WHAT YOU HAVE TO DO ▸
Write out each line from the data below that includes the word "computer".

GIVEN RECORDS ▸
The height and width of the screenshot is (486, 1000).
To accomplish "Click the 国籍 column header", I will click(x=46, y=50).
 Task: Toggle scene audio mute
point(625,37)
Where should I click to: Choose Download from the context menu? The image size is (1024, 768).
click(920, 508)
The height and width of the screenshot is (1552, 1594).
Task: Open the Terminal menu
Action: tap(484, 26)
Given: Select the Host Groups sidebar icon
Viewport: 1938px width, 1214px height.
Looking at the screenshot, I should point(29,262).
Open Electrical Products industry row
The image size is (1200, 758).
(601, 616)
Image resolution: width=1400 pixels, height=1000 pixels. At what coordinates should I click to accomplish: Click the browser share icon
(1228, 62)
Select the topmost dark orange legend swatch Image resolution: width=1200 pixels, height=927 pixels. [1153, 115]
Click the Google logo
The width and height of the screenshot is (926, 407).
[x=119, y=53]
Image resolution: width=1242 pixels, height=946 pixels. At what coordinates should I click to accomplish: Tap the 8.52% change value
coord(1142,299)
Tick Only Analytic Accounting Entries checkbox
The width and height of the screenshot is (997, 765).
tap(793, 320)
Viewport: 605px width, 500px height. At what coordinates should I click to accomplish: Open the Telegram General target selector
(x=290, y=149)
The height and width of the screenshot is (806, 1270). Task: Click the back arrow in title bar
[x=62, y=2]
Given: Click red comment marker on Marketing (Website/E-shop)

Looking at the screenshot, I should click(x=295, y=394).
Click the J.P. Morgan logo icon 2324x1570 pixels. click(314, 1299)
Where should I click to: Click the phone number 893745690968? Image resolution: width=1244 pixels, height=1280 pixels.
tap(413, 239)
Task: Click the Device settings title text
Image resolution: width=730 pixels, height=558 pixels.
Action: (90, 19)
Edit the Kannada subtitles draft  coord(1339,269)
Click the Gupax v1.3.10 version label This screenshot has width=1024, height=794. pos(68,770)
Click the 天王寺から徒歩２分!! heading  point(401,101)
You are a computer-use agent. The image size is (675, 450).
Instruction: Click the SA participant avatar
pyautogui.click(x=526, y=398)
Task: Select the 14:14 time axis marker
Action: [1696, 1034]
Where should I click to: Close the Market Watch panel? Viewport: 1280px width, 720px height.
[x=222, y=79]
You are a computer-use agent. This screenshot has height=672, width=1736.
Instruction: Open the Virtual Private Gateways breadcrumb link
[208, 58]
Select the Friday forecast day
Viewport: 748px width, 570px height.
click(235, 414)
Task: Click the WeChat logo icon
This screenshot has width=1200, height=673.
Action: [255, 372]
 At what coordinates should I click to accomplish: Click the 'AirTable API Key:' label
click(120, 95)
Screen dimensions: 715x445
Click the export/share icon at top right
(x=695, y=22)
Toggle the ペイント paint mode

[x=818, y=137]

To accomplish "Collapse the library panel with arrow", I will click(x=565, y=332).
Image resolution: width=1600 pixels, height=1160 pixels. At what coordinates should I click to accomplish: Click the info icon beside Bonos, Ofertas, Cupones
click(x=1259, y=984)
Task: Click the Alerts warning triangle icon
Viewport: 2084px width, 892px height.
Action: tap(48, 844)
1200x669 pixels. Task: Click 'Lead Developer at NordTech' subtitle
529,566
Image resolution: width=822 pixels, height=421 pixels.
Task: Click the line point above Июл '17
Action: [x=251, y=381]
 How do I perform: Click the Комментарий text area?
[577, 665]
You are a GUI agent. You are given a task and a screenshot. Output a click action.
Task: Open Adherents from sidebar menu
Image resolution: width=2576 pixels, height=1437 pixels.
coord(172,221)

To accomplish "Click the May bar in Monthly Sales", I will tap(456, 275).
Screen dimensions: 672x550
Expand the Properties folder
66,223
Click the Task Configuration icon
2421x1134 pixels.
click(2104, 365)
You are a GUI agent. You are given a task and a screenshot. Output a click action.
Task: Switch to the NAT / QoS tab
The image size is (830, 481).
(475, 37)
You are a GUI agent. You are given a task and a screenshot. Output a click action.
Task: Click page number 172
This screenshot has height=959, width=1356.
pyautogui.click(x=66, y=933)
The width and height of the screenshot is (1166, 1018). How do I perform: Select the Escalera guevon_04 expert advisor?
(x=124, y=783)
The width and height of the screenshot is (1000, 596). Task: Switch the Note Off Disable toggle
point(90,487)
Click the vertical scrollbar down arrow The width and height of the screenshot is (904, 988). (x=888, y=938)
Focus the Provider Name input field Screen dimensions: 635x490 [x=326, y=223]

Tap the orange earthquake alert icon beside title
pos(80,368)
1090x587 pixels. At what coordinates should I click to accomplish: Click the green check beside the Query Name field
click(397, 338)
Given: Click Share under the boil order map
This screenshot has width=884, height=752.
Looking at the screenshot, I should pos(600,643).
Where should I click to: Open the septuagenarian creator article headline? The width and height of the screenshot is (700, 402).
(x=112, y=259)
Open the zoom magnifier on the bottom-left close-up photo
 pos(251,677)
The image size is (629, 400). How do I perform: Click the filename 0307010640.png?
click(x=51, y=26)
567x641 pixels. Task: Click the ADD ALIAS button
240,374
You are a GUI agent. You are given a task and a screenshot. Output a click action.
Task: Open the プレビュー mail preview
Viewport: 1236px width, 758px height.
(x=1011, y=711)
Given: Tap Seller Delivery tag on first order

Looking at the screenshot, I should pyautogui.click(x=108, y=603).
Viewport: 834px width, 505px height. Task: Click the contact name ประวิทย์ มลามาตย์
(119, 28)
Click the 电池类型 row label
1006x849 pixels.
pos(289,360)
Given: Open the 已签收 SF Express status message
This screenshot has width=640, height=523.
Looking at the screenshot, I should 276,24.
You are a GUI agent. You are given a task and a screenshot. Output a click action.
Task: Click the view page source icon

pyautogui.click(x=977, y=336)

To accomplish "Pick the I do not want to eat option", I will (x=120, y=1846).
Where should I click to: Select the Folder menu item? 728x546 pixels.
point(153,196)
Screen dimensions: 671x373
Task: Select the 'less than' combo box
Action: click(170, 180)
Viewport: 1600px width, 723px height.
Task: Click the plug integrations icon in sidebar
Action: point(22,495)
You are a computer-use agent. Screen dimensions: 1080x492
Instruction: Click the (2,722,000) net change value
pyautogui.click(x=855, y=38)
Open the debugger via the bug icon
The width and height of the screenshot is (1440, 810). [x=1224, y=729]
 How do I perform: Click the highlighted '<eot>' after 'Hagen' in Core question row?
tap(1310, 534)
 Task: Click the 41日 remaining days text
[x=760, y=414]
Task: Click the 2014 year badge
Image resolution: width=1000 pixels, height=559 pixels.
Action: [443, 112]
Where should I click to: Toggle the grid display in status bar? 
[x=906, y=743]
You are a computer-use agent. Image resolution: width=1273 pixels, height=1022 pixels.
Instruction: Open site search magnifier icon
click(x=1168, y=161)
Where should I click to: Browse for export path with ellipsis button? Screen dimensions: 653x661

ANSWER SPACE ▸
You are a computer-use agent. The image size is (675, 450).
You are a computer-use agent. This screenshot has height=672, width=1736.
You are a computer-use agent. Screen dimensions: 1080x492
You are a computer-use agent. Image resolution: width=1273 pixels, height=1022 pixels.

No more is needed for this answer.